-- Try it --
Nothing may be left out or changed. Print every entry.

*** Opening of Data excerpts ***

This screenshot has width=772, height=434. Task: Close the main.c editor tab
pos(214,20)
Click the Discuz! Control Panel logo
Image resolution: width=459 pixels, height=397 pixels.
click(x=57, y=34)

*** Close of Data excerpts ***

-- Expected answer --
This screenshot has width=772, height=434. Task: Close the main.c editor tab
pos(214,20)
Click the Discuz! Control Panel logo
Image resolution: width=459 pixels, height=397 pixels.
click(x=57, y=34)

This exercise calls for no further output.